Al Bano & Romina Power – Liberta!
It sounds like one more sweeping Italian love ballad — but Al Bano and Romina Power wrote it as a hymn to freedom, and one of its authors was a famous pop star hiding behind a fake name.
On first listen, Libertà! is exactly what you’d expect from Al Bano and Romina Power — a grand, tearful ballad, the Italian tenor and his American wife trading verses over a melody built to fill an arena. But the song has more going on beneath the surface than a simple love story. It was written as a hymn to freedom, its chorus addressing liberty itself, and it hides a genuine surprise in its credits. It remains one of the most enduring songs in the catalog of one of Europe’s biggest-ever pop acts.
Keep watching: Al Bano & Romina Power – Ci Sarà · Al Bano & Romina Power – Felicità
By 1987, Al Bano and Romina Power were a phenomenon across continental Europe. He was Albano Carrisi, a baker’s son from Puglia blessed with an operatic tenor; she was Romina Power, daughter of the Hollywood matinee idol Tyrone Power. They had met on a film set in 1967, married, and turned their partnership into a musical empire, winning the Sanremo Festival in 1984 with Ci Sarà and eventually selling around 150 million records across Italy, Germany, Spain, Eastern Europe, and Latin America. Libertà! became the title track of their 1987 album and one of the signature songs of their entire career.
A song with a secret set of authors
The writing credits hold a real surprise. The lyrics came largely from the veteran Italian songwriter Vito Pallavicini, with Romina Power herself among the credited authors. But listed alongside them is a name that looks like a puzzle: “Springbock.” It was a pseudonym — and the man behind it was Howard Carpendale, the South African-born singer who was one of the biggest stars in German-language pop, quietly co-writing a song for his Italian labelmates without attaching his famous name to it. That hidden collaboration helps explain the song’s grand, hymn-like sweep: it was a genuinely pan-European effort disguised as a purely Italian record.
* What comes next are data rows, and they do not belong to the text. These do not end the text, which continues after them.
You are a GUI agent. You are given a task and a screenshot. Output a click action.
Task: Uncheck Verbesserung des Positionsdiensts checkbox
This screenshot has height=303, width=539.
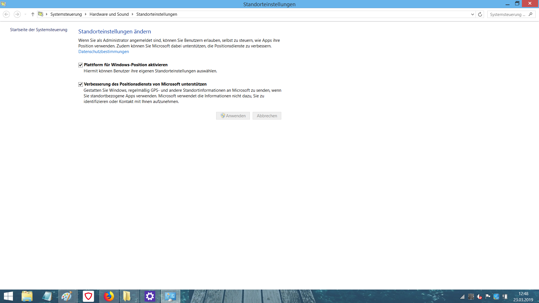click(x=81, y=84)
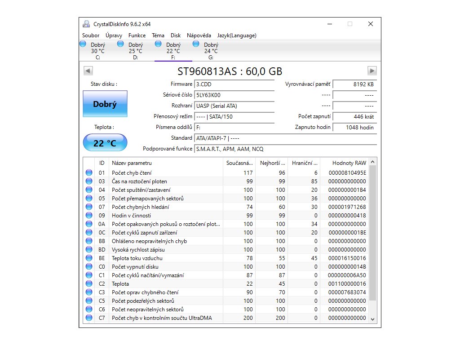Click status orb for Počet chyb čtení row
This screenshot has height=345, width=460.
[x=88, y=173]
It’s worth clearing up a common mix-up, too. Many assume Libertà! was the duo’s entry at the 1987 Sanremo Festival. It wasn’t — that year they competed with Nostalgia canaglia, which finished third. Libertà! arrived instead as the centerpiece of the album that shared its name, and it went on to outlast almost everything around it, becoming far better known than the Sanremo song that officially represented them that season.
Love song, freedom song
What gives Libertà! its weight is the double meaning threaded through the lyric. It opens with evening falling on the shoulders of a man walking away, a woman searching among houses and churches for someone who is no longer there. Then comes the chorus, addressed not to a lover but to freedom itself: Libertà, how many you have made weep; without you, how much loneliness. It takes the language of a breakup ballad — longing, absence, the ache for someone gone — and turns it toward something larger, phrasing a plea for liberty as if freedom were a beloved worth any sacrifice to win back. That is why the song has always felt bigger than a romance, and why audiences across many countries and languages took it to heart as their own.
The 1987 album carried one more piece of intrigue. A track called I cigni di Balaka would later put Al Bano at the center of a lawsuit: in 1992 he publicly accused Michael Jackson of copying its melody in his hit Will You Be There, a plagiarism dispute that made international headlines and kept the record in the news years after release. But it is Libertà! that has proven the most durable — still performed by Al Bano to this day, translated into dozens of languages, and sung back to him by crowds who know every word. It’s a testament to a song that, for all its love-ballad surface, was reaching for something higher all along.